From CVE record to external exposure
Issue summary: Applications performing certificate name checks (e.g., TLS clients checking server certificates) may attempt to read an invalid memory address resulting in abnormal termination of the application process. Impact summary: Abnormal termination of an application can a cause a denial of service. Applications performing certificate name checks (e.g., TLS clients checking server certificates) may attempt to read an invalid memory address when comparing the expected name with an `otherName` subject alternative name of an X.509 certificate. This may result in an exception that terminates the application program. Note that basic certificate chain validation (signatures, dates, ...) is not affected, the denial of service can occur only when the application also specifies an expected DNS name, Email address or IP address. TLS servers rarely solicit client certificates, and even wh...
Openssl vulnerability sollte über betroffene Produkte auf live erreichbaren externen Assets priorisiert werden, nicht als abstrakter Feed-Eintrag.
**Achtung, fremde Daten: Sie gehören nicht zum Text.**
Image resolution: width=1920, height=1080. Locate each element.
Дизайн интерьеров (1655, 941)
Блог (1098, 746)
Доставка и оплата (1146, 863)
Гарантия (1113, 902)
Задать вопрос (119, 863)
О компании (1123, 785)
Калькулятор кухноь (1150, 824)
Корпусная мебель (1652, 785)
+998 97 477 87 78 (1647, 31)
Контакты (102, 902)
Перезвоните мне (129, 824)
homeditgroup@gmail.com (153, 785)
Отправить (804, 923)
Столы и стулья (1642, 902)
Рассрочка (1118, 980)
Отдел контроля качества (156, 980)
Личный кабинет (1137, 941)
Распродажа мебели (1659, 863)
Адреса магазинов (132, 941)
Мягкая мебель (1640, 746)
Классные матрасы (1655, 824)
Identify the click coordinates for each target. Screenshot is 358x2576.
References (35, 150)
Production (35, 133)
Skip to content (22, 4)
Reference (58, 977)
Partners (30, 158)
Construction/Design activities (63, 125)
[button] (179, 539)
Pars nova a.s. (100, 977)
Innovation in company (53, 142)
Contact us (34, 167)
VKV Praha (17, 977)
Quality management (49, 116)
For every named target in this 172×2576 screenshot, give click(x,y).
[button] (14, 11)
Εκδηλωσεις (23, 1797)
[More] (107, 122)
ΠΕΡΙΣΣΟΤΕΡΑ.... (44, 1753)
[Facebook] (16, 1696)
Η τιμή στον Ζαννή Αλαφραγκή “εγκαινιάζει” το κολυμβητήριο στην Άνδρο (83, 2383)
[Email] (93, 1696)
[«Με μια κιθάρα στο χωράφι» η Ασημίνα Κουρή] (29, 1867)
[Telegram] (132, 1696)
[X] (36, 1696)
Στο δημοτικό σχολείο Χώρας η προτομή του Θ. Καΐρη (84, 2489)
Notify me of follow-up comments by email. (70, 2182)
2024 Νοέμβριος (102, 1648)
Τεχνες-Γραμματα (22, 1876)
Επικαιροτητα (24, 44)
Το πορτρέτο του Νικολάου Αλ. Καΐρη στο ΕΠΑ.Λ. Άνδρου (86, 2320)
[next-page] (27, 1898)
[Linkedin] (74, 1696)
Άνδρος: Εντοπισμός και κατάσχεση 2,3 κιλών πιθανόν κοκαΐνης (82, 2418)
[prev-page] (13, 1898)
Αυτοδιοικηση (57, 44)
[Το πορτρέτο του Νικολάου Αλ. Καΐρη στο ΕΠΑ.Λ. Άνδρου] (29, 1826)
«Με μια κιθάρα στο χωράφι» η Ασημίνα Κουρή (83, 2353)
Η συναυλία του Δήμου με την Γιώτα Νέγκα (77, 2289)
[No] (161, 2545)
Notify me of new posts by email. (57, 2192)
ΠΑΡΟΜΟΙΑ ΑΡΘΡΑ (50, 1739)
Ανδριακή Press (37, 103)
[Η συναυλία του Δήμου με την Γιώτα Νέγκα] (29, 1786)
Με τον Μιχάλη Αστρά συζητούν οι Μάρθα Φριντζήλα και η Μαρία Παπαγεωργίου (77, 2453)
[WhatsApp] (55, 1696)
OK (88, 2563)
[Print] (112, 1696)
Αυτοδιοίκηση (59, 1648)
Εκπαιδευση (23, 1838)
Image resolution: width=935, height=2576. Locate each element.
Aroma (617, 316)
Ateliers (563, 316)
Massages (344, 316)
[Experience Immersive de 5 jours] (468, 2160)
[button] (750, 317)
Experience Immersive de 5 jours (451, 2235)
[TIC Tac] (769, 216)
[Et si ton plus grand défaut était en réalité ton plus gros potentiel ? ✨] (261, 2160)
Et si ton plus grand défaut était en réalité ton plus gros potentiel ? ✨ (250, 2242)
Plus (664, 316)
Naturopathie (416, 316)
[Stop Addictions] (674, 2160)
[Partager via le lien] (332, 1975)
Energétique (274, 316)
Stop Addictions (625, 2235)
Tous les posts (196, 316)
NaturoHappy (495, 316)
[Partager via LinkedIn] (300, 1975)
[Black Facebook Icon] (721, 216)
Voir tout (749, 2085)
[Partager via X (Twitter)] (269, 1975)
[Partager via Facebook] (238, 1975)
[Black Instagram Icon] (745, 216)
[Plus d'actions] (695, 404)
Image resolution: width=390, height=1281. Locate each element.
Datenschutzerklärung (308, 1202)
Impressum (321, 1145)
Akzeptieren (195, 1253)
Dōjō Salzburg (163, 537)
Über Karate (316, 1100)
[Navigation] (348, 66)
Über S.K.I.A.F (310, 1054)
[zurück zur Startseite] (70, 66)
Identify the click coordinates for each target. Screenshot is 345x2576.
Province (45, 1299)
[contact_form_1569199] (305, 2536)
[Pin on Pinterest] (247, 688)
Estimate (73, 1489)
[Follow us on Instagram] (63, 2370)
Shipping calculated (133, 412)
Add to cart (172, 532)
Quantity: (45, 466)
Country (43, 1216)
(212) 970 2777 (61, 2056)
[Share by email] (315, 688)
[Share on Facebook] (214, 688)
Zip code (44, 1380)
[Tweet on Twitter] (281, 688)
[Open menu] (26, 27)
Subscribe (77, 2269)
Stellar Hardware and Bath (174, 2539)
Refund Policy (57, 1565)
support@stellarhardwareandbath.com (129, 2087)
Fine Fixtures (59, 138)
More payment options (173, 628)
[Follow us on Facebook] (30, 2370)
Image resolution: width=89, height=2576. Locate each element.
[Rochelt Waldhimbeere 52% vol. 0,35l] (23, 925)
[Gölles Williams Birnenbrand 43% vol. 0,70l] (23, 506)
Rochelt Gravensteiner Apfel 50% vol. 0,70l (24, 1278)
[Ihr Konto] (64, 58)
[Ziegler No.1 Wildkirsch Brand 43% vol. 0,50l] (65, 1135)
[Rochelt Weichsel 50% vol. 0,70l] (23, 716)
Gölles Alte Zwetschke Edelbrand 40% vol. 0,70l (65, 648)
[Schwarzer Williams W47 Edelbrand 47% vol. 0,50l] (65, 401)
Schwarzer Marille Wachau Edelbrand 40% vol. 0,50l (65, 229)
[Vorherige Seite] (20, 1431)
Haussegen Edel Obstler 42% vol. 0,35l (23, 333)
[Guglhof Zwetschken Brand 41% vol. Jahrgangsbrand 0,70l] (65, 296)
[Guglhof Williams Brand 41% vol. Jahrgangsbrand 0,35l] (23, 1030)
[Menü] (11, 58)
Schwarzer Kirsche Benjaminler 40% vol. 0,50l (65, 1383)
ThreatPort konzentriert sich auf die erste Frage budgetbewusster IT-Leiter und CISOs: Was ist von außen heute sichtbar, wie kritisch ist es, und was sollte zuerst behoben werden?
Bekannte Ausnutzung
- Bekannte Ransomware-Nutzung
- Nicht erfasst
- EPSS-Ausnutzungswahrscheinlichkeit
- 66.58% (99p)
- CVSS-Basiswert
- 7.5 (CVSS:3.1/AV:N/AC:L/PR:N/UI:N/S:U/C:N/I:N/A:H)
- Veröffentlicht
- 2024-09-03
- Schwachstellentyp
- CWE-843
Quelle: CISA Known Exploited Vulnerabilities und FIRST.org EPSS.
Was ThreatPort prüft
Die Ausgabe ist bewusst praktisch: Hinweise zur Verantwortlichkeit, Risikokontext, konkrete Maßnahmen und wiederholbare Evidenz, die mit Technikteams oder Führung geteilt werden kann. Sie ersetzt keine menschliche Sicherheitsbewertung und verspricht keine magische Compliance-Automation.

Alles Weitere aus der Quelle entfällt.